*** Material to process ***

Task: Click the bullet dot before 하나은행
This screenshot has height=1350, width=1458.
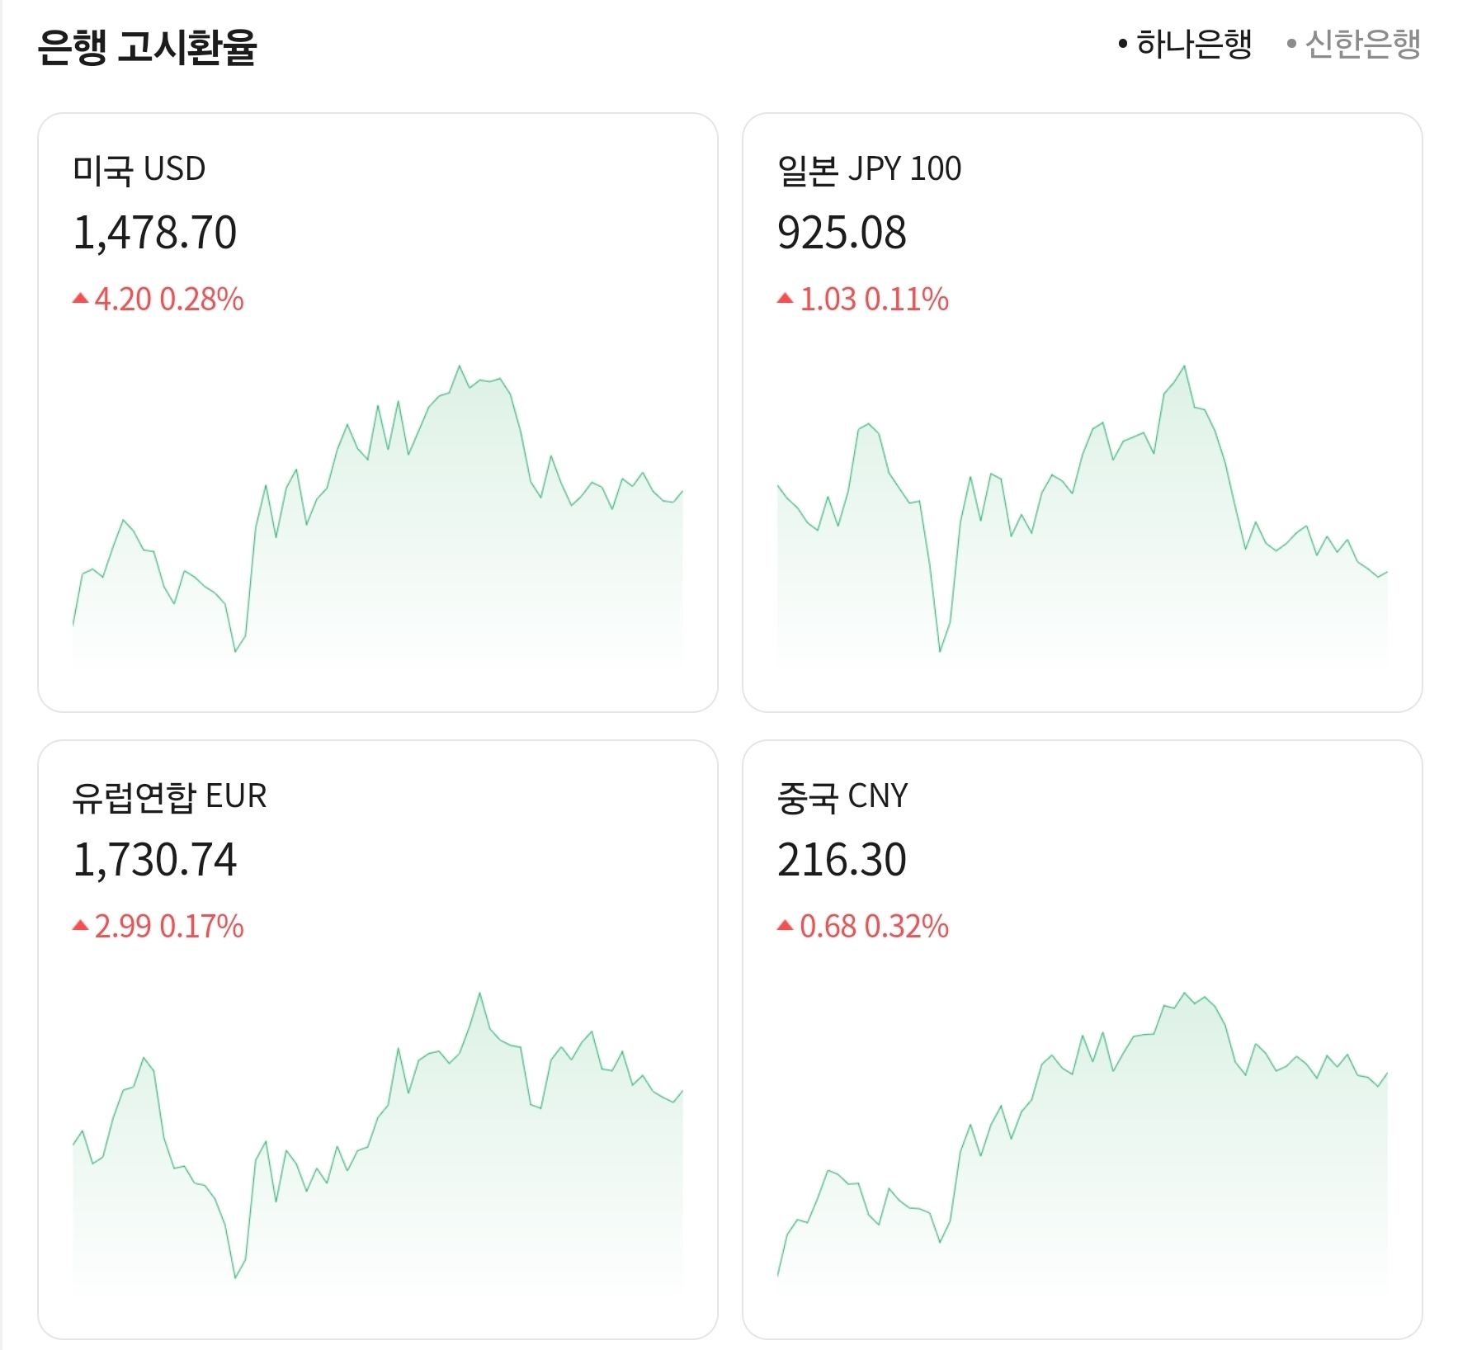Action: [1122, 44]
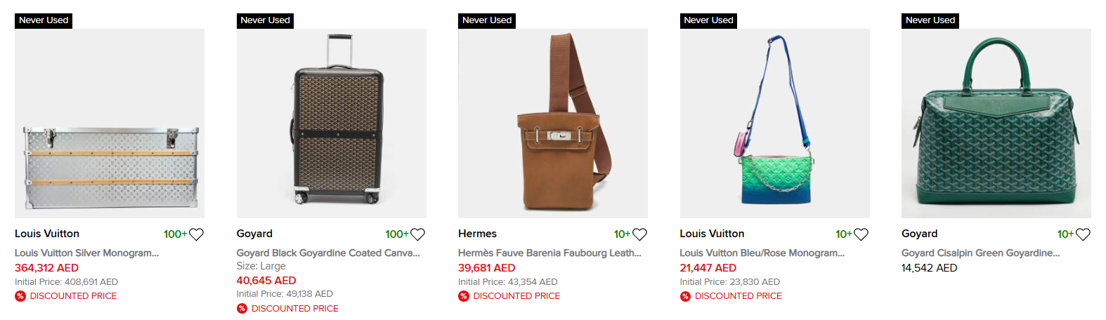This screenshot has width=1106, height=320.
Task: Click discount percent icon under silver trunk
Action: click(x=20, y=296)
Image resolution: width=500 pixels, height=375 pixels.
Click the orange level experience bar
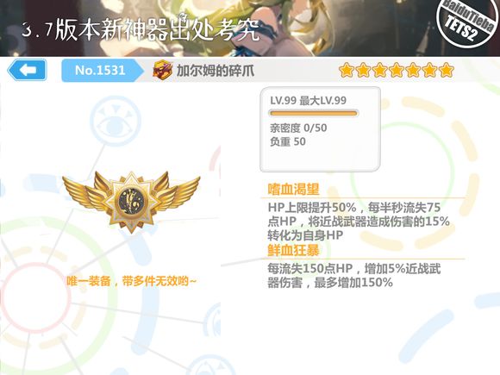[314, 113]
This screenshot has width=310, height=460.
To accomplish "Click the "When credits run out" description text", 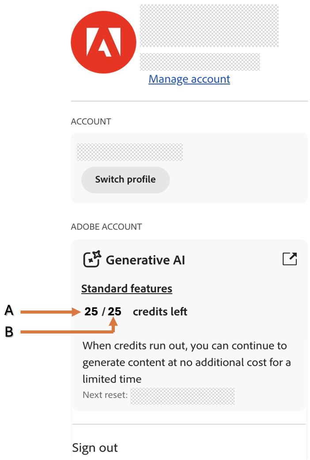I will coord(186,362).
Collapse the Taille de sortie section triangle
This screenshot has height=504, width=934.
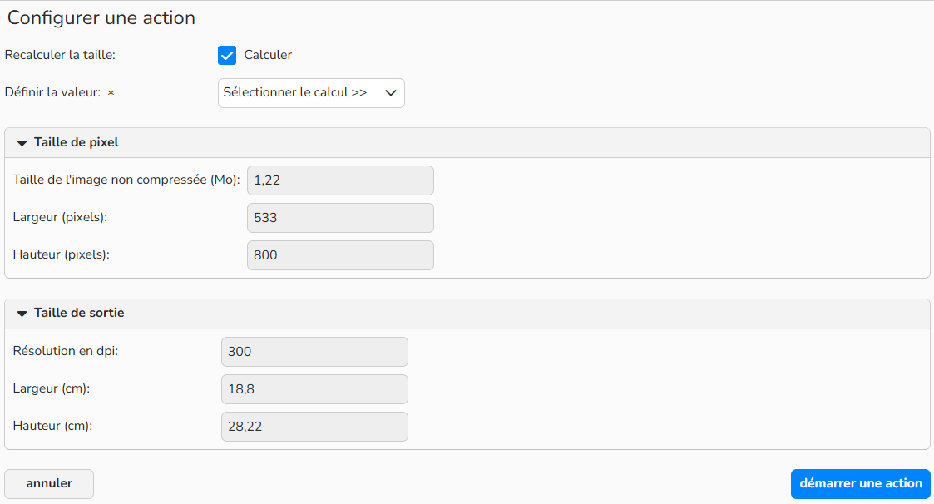click(22, 314)
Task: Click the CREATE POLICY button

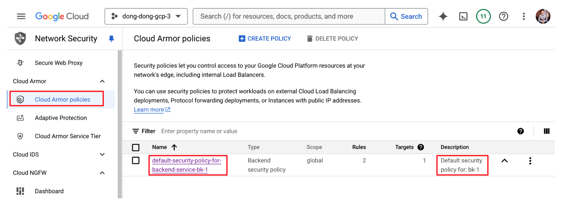Action: 265,38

*** End of Material to process ***

__Exercise directions__:
Copy nothing but the lines from the top of the data down to the line containing "This screenshot has width=310, height=460.", and leave the pictures out.

__Exercise response__:
Task: Click the bullet dot before 하나은행
This screenshot has height=1350, width=1458.
Action: [1122, 44]
This screenshot has width=1106, height=320.
Task: Click discount percent icon under silver trunk
Action: click(x=20, y=296)
Image resolution: width=500 pixels, height=375 pixels.
Click the orange level experience bar
[314, 113]
This screenshot has width=310, height=460.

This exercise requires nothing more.